Il dialogo va riferito "Una poesia di Marco Dedo" (qui) e ai commenti presenti in quel post (19 marzo 2011)
@ Mayoor
@ Mayoor
Concordo che chi scrive , anche quando si rivolge ad un interlocutore reale, come sto facendo io con te ora), si rapporta in parte più o meno con un interlocutore o lettore (nel caso di un libro) immaginario.
Non invece con quest’affermazione:« Il fatto di scrivere versi che non si curano degli a capo non è rubare qualcosa dalla prosa, è una scelta di libertà». Gli ‘a capo’ in prosa ci sono (o ci sono stati) e seguono o trasgrediscono propri codici più o meno (come tutti i codici) accettati. Oggi non curarsi degli ‘a capo’ mi pare una scelta di libertà davvero trascurabile (lo fanno almeno tutti quelli che hanno assorbito per convinzione o di riflesso alcune trovate a suo tempo “scandalose” delle avanguardie). A me non meraviglia né sorprende più.

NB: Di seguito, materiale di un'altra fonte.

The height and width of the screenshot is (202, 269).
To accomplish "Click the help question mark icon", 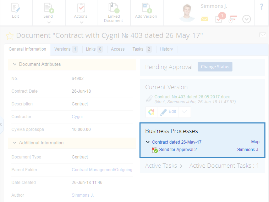I will coord(262,6).
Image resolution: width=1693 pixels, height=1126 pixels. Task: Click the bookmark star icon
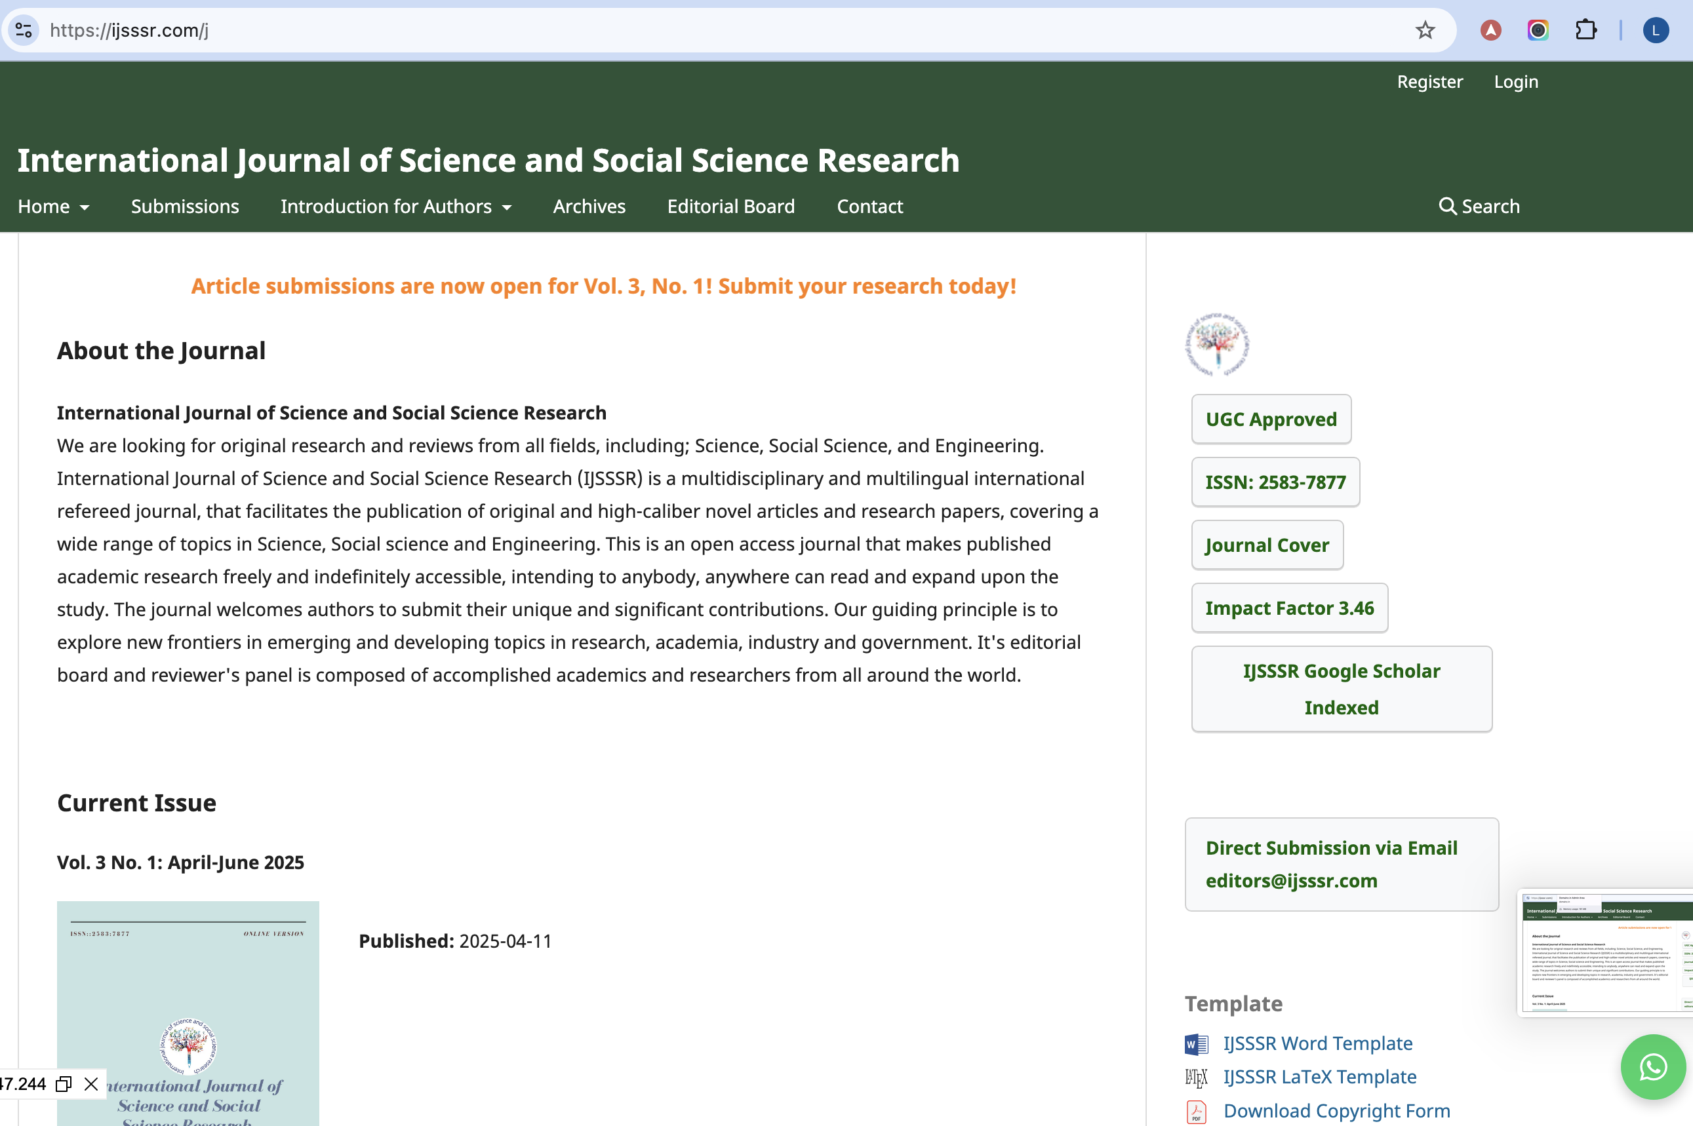[x=1424, y=30]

Al massimo ritengo che, quando uno è in preda a un’emozione forte o parole o pensieri gli si “affollino in mente” numerosi e sfuggenti, per non farseli sfuggire e non potendo frenare l’emozione, fa bene a usare una punteggiatura o abbreviazioni persino “private”. Per tutto un periodo ho accumulato versi sostituendo la punteggiatura “normale” con barrette (/). E mi capita di ritrovare appunti quasi stenografici o in una grafia tanto nervosa e spasmodica da risultare a volte indecifrabile persino a me. Ma quanto in una prima fase viene prodotto in un “raptus creativo” o in bozze viene comunque rivisto se si arriva alla stampa. E allora non mi si dica che la resa tipografica abbia ancora una sua necessità “interiore”. Al massimo documenta a freddo, a distanza di tempo, come una fotografia, qualcosa che fu in quei determinati esperienza solitaria istanti vivo, veloce, affannoso, convulso.